## Task to carry out
Please print exactly the lines from the line containing "Image resolution: width=842" through the end of the data, no more, and keep pictures out of the copy.

'''

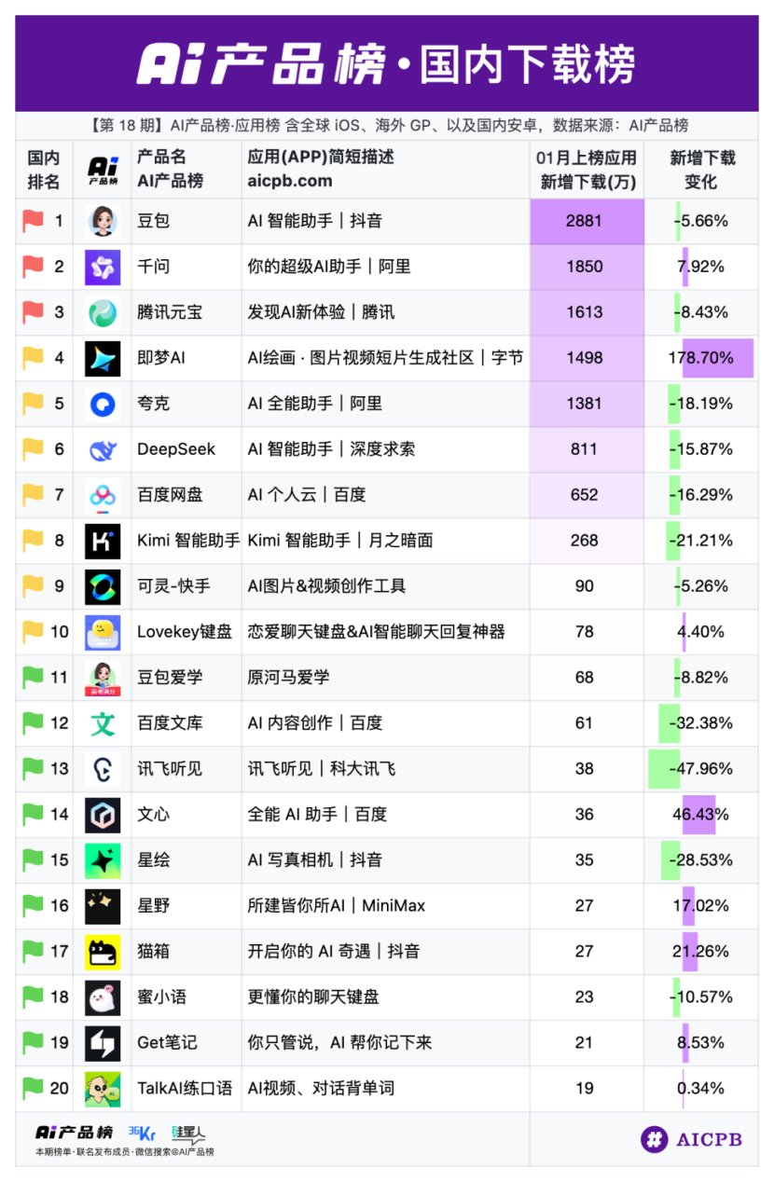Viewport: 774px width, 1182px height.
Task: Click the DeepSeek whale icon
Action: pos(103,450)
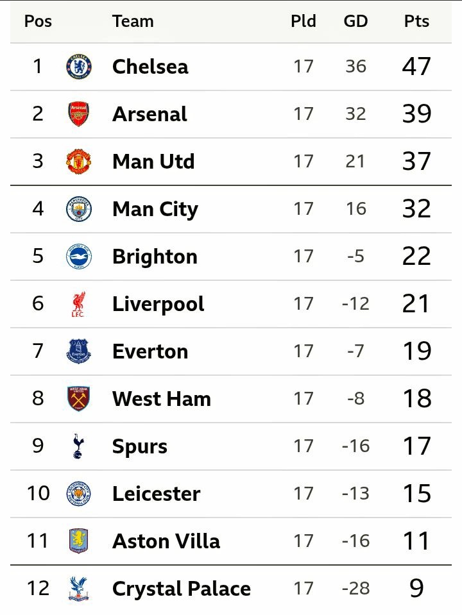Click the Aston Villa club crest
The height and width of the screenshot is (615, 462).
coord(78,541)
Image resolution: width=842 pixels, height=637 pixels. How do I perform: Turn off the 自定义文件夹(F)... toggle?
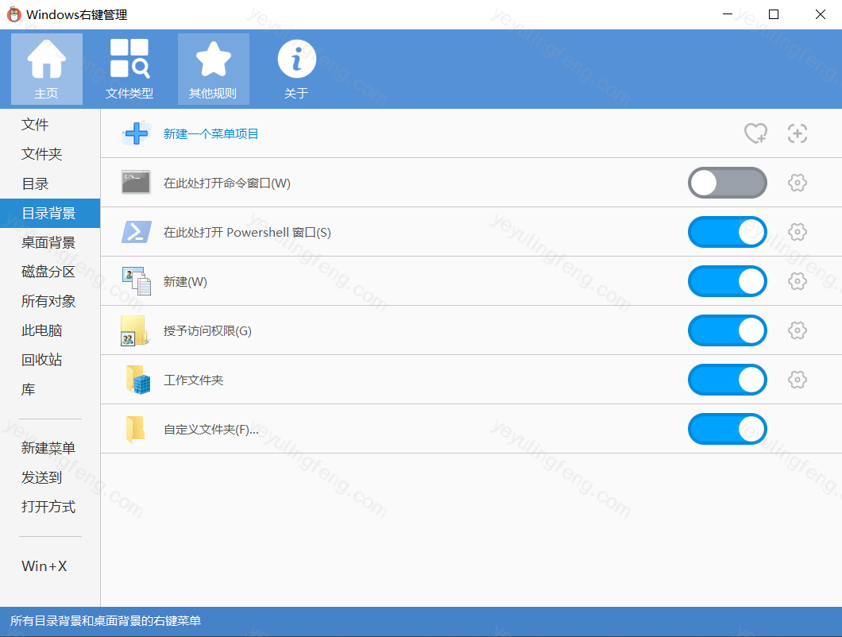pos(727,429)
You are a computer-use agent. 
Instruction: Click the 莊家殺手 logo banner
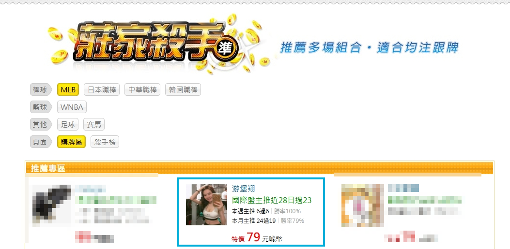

'''

## Result
Image resolution: width=842 pixels, height=637 pixels. How do I perform: Turn off the 自定义文件夹(F)... toggle?
pos(727,429)
You are a computer-use agent. 
Instruction: Click the 莊家殺手 logo banner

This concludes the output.